Speaking to Doha’s English newspapers yesterday, the diplomat said she believed the Guardian correspondent in Kathmandu might have filed the story based on the inputs given by  a group of Nepali journalists, who visited Doha about six months ago.  “They visited the embassy twice, in a gap of eight days . While I did not speak much on the labourers here whatever was attributed to me has  come from their own imagination,” she said.
Asked if she had mentioned Qatar as an “open jail” at any stage , Sharma said she never said so and “it was the creation” of  one of the journalists that visited Qatar.
“After they left , I came to know that they had visited a number of construction sites across the country and they might have met many workers,” she explained.
Sharma said it was  clear from the  footage of one of the incidents narrated by the Guardian journalist that his story was based on the versions of those journalists. “At least one journalist , who I could  easily recognise, is seen  with the Guardian journalist while he was interviewing the parents of a teenager who died apparently of a heart attack just two months after his arrival in Doha,” said the ambassador.  
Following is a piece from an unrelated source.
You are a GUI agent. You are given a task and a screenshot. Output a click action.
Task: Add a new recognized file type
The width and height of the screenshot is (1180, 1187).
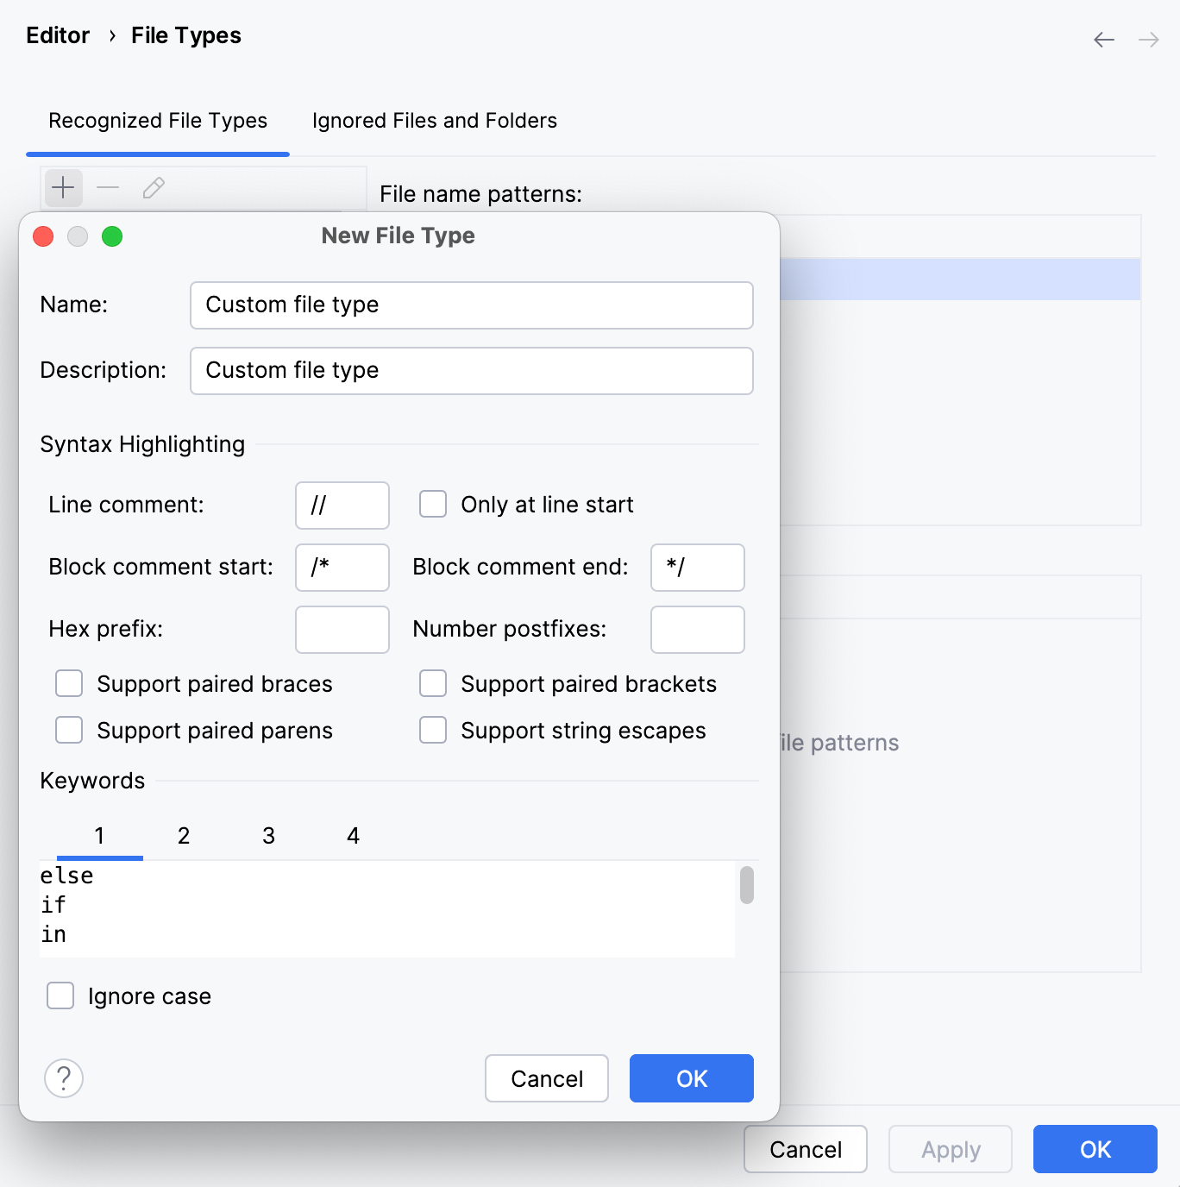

The ambassador said the scribes who visited Qatar were part of a major Kathmandu media group, which was running a “politically motivated”  smear campaign against her right from the day she came to Doha. “Maybe they had some political reasons and that could be why they were targeting me,” said Sharma, who is the  nominee of a prominent political party of the ruling alliance in Nepal.
Prior to her arrival in Doha, she was a top official at the Agricultural Development Bank of Nepal.
The envoy claimed that after she raised the issue of low pay with the local authorities there has been a nearly 50% hike in the salaries of unskilled workers. “I do not know if all companies have implemented the revised salaries but many of them effected a hike in the minimum salaries of their unskilled workers from Nepal after I took up the issue some eight months ago”.
For about four years the unskilled Nepalese workers received a total salary of QR800 (including QR200 as food allowance). “Right now most companies are paying QR900 as salary and another QR300 as food allowance to their Nepalese workers,” she said while adding that even the revised salary is barely enough  at a time when the living expenses have soared.
Asked if she had visited any labour camp during her nearly 18-month tenure in |Qatar, Sharma said she had visited one camp and conditions there were found to be good.